#speakthesecret
Good Moms Have Scary Thoughts

“This thread is amazing. Needs to be turned into a list and handed out to expecting moms by every ob/gyn. They tell women everything under the sun about what to expect for 9 months; why not this?!”
“I think it’s wonderful you’re making this list for new moms. It would have been reassuring for me to know I was ‘normal'”

“Scary Thoughts” is an expression used to encompass any and all categories of upsetting thinking that can interfere with the well-being of a new mother. Scary thoughts refer to negative, repetitive, unwanted and/or intrusive thoughts or images that can bombard you at any time (Dropping the Baby and Other Scary Thoughts by Kleiman & Wenzel, 2010). Scary thoughts are anxiety-driven, they are extremely COMMON, and most new mothers admit that have, at some time, imagined or worried about harm coming to their babies. The shame of having these thoughts can prevent women from speaking about them. In response to women telling us they feel isolated and ashamed of their thoughts, we asked women to share their scary thoughts in an attempt to help them express these distressing ruminations, so they can get relief and also help other mothers understand how universal this phenomenon is.
IMPORTANT NOTE: Thoughts of suicide are scary, but they are in a different category from anxiety-driven “scary thoughts” to which we refer on this page. If you are having thoughts of suicide, this should always be taken seriously and we urge you to find someone you trust and let them know how you are feeling.

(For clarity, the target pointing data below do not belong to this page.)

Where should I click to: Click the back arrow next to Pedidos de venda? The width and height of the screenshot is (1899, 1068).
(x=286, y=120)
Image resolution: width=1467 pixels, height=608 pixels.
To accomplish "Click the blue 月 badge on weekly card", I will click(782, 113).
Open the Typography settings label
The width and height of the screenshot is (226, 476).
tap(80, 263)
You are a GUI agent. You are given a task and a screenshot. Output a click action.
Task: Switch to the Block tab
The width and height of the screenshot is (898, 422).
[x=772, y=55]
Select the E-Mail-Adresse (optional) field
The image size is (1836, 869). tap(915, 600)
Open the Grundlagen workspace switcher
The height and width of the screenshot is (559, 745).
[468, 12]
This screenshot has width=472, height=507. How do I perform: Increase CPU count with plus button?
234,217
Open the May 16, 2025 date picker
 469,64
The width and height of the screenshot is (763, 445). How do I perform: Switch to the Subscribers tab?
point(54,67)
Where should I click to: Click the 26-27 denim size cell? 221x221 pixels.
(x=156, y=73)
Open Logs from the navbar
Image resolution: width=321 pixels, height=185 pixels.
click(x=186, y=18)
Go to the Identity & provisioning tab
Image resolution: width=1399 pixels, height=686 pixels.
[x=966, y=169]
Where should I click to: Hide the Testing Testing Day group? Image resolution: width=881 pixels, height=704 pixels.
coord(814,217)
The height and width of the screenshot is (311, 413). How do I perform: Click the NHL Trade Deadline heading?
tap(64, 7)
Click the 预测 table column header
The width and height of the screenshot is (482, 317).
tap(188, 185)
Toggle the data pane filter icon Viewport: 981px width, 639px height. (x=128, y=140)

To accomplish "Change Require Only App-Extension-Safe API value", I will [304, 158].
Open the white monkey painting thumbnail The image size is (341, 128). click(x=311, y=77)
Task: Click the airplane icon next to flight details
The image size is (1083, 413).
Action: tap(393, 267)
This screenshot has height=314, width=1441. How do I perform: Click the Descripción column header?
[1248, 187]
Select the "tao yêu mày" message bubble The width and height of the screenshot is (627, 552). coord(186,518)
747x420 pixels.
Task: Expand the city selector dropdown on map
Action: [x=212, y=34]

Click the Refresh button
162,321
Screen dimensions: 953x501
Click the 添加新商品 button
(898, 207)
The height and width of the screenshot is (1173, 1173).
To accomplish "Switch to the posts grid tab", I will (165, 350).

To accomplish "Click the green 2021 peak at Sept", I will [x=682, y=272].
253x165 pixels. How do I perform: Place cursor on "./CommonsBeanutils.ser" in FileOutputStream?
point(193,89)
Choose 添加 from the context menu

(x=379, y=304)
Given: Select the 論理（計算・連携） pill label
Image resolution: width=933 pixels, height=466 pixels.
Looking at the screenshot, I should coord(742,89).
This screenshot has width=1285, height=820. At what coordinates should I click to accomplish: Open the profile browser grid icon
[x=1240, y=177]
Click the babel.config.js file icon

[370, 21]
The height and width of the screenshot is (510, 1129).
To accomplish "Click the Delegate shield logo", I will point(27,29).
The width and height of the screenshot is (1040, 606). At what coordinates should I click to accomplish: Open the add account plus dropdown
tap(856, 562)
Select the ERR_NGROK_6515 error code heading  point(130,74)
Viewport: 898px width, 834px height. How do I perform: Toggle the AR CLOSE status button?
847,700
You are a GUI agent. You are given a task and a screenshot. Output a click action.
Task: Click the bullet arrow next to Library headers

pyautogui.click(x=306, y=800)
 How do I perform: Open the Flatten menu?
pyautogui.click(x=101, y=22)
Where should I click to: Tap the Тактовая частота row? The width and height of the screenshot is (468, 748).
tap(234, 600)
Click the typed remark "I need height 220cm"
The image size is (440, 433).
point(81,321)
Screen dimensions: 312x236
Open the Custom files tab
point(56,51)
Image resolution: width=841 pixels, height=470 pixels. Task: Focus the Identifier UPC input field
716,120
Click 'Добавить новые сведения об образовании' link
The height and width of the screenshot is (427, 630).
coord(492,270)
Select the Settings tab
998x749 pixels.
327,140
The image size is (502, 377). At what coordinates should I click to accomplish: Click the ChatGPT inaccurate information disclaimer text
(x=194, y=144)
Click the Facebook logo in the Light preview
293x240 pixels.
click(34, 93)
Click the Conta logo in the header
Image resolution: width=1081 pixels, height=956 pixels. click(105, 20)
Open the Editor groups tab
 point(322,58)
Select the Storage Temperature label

The objective of our #speakthesecret campaign is to obliterate the stigma attached to scary thoughts which are so common in new motherhood.
Our page is an ongoing list of the thoughts that brave women have chosen to share in the hopes of helping women know they are not alone and that having scary thoughts is common during pregnancy and the postpartum period. We will add thoughts as they are submitted.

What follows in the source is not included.